The appearance of AMD’s Mantle has stirred up the development of other graphics APIs. As Mantle is quite successful in reducing CPU overhead and should get Linux support in the future, other companies see a real threat to their products. While AMD has said that Mantle is open for others to use, the terms are not clear. Nvidia has already mentioned the possibility of low level access in OpenGL at Steam Dev Days.

We will hear a lot more news about that soon. NeoGAF user Dictator93 spotted some interesting talks at upcoming Game Developer Conference 2014. There are two Direct3D related Microsoft talks. Their abstracts state:

For nearly 20 years, DirectX has been the platform used by game developers to create the fastest, most visually impressive games on the planet.

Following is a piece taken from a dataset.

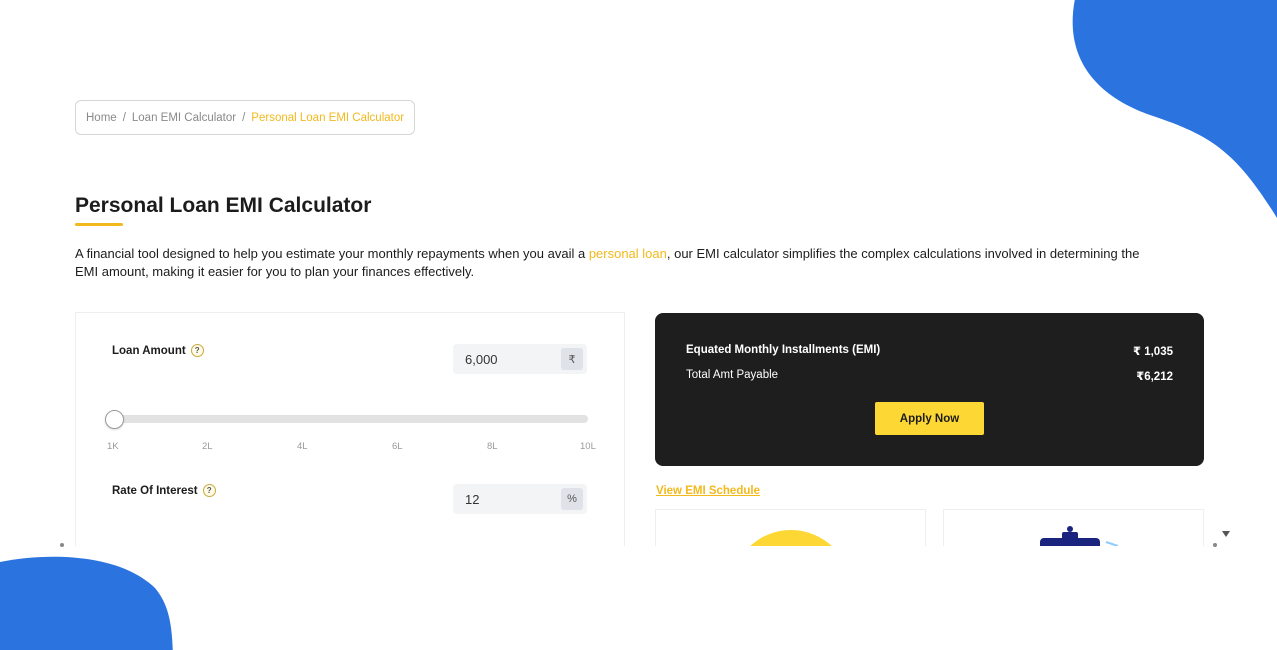 The image size is (1277, 650). I want to click on total-payable-label: Total Amt Payable, so click(732, 375).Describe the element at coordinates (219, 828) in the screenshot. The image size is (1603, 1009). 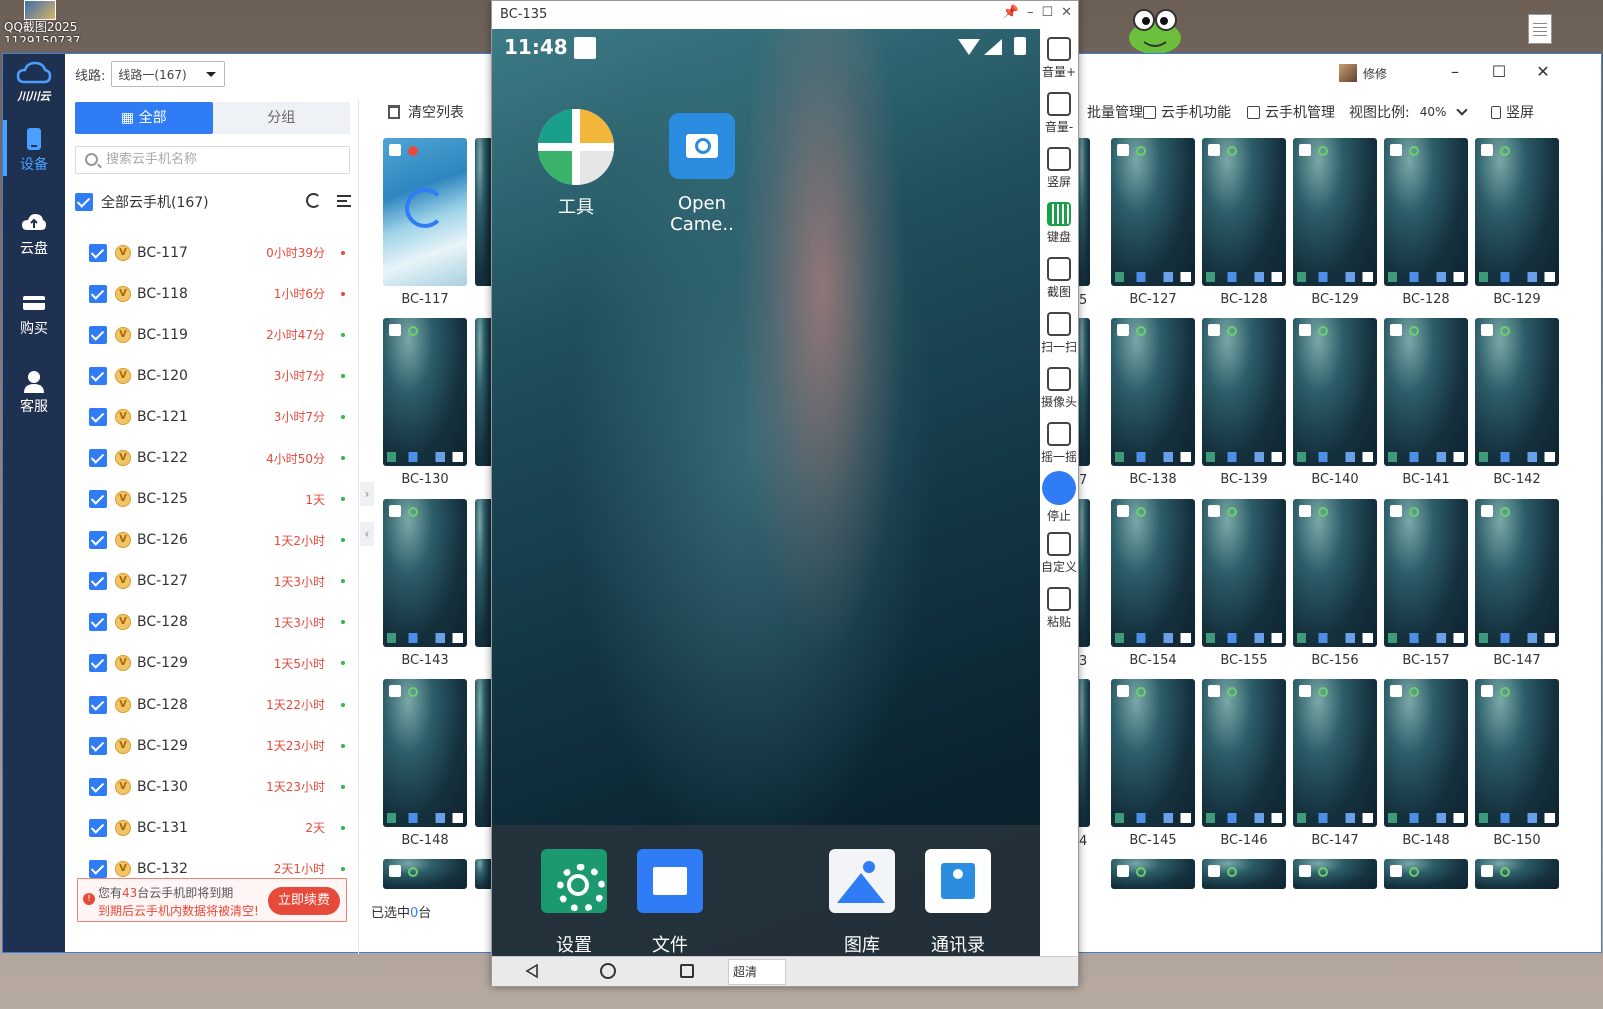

However, you asked us to do more. You asked us to bring you even closer to the metal and to do so on an unparalleled assortment of hardware. You also asked us for better tools so that you can squeeze every last drop of performance out of your PC, tablet, phone and console.


In this session we will discuss future improvements in Direct3D that will allow developers an unprecedented level of hardware control and reduced CPU rendering overhead across a broad ecosystem of hardware.

If you use cutting-edge 3D graphics in your games, middleware, or engines and want to efficiently build rich and immersive visuals, you don't want to miss this talk.

Other presentation comes from the Kronos group responsible for OpenGL development and promises the large reduction in OpenGL driver overhead.

Driver overhead has been a frustrating reality for game developers for the entire life of the PC game industry. On desktop systems, driver overhead can decrease frame rate, while on mobile devices driver overhead is more insidious--robbing both battery life and frame rate. In this unprecedented sponsored session, Graham Sellers (AMD), Tim Foley (Intel), Cass Everitt (NVIDIA) and John McDonald (NVIDIA) will present high-level concepts available in today's OpenGL implementations that radically reduce driver overhead--by up to 10x or more. The techniques presented will apply to all major vendors and are suitable for use across multiple platforms. Additionally, they will demonstrate practical demos of the techniques in action in an extensible, open source comparison framework.

If these claims will be reproduced in the reality, that may mean a short life for Mantle, as DirectX and OpenGL get similar boosts in performance. It is nice seeing that Mantle has encouraged other vendors to work on the improvement of existing APIs instead of returning to the vendor-specific free for all of the 90’s.